* [WORK INSTRUCTION]:
Where the records below reach the line containing "Task: Open the clock duty time sidebar icon", start transcribing, and end with the line containing "Task: Open the weather panel on the right", exactly and with nothing else added.

────────

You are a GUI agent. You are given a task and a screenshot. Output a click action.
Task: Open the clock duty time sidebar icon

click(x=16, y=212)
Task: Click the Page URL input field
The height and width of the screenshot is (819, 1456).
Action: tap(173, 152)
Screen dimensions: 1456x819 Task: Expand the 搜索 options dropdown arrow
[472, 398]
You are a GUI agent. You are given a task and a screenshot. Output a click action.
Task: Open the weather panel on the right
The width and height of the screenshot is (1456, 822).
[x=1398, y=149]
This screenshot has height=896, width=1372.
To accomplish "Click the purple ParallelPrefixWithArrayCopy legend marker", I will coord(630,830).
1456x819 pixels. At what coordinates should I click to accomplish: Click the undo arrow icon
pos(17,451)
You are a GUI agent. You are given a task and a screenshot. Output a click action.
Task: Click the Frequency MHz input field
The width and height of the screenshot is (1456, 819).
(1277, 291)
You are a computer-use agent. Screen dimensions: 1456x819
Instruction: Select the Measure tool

────────

* [EXERCISE OUTPUT]:
Task: Open the clock duty time sidebar icon

click(x=16, y=212)
Task: Click the Page URL input field
The height and width of the screenshot is (819, 1456).
Action: tap(173, 152)
Screen dimensions: 1456x819 Task: Expand the 搜索 options dropdown arrow
[472, 398]
You are a GUI agent. You are given a task and a screenshot. Output a click action.
Task: Open the weather panel on the right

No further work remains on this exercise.